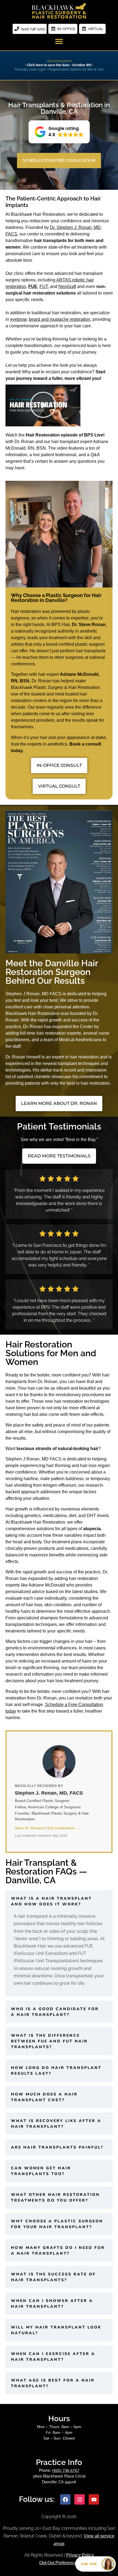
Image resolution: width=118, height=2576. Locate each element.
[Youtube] (94, 2499)
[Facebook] (65, 2499)
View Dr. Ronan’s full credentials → (47, 1828)
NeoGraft (67, 286)
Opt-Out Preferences (59, 2562)
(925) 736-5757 (65, 2470)
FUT (44, 286)
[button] (59, 41)
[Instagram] (79, 2499)
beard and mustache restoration (59, 319)
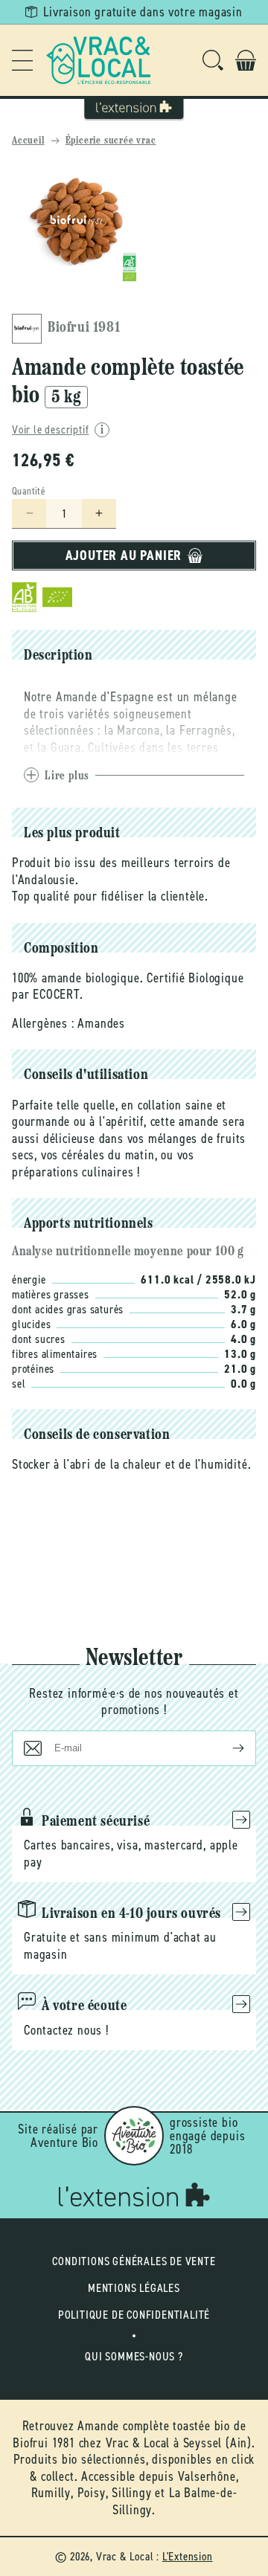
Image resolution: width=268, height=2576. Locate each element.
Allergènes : (43, 1023)
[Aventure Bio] (134, 2136)
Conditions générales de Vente (133, 2261)
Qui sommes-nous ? (134, 2356)
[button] (22, 60)
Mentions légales (134, 2288)
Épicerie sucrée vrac (111, 140)
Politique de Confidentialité (134, 2314)
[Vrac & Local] (98, 60)
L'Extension (187, 2556)
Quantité (28, 491)
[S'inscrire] (226, 1748)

------------------------------------------------------------

## [What you need to do]
Return the material from the line containing "[Facebook] (65, 2499)" through the line containing "[Aventure Bio] (134, 2136)", exactly and in full, but without its pictures.

## [Answer box]
[Facebook] (65, 2499)
View Dr. Ronan’s full credentials → (47, 1828)
NeoGraft (67, 286)
Opt-Out Preferences (59, 2562)
(925) 736-5757 (65, 2470)
FUT (44, 286)
[button] (59, 41)
[Instagram] (79, 2499)
beard and mustache restoration (59, 319)
Image resolution: width=268, height=2576. Locate each element.
Allergènes : (43, 1023)
[Aventure Bio] (134, 2136)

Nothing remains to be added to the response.